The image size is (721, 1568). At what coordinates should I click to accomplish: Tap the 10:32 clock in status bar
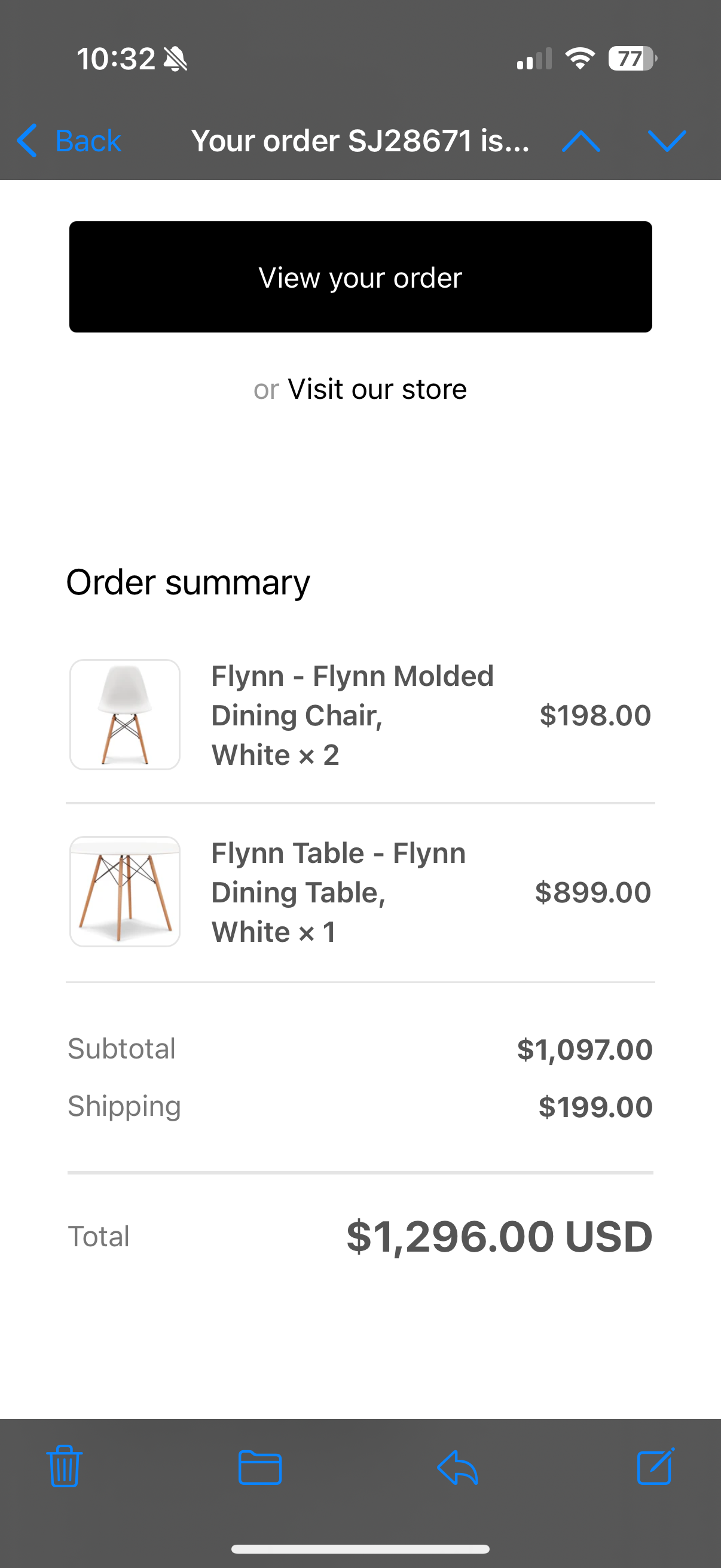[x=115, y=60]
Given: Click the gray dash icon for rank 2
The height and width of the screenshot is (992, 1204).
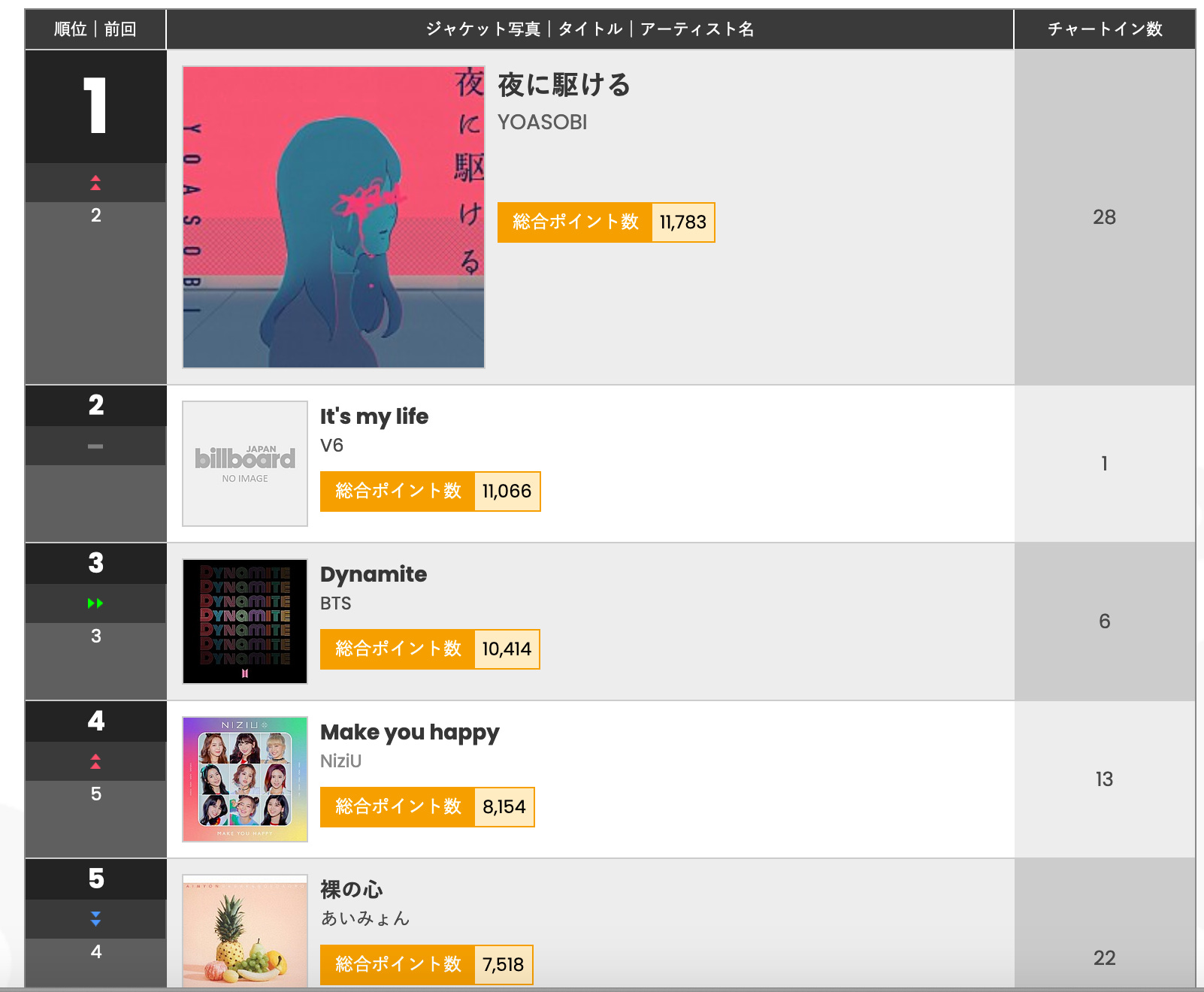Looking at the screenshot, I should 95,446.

Your goal: Keep the pictures out and print all the records exactly as they are.

Result below:
The image size is (721, 1568). At what coordinates should I click to accomplish: Tap the 10:32 clock in status bar
[x=115, y=60]
Given: Click the gray dash icon for rank 2
The height and width of the screenshot is (992, 1204).
Looking at the screenshot, I should 95,446.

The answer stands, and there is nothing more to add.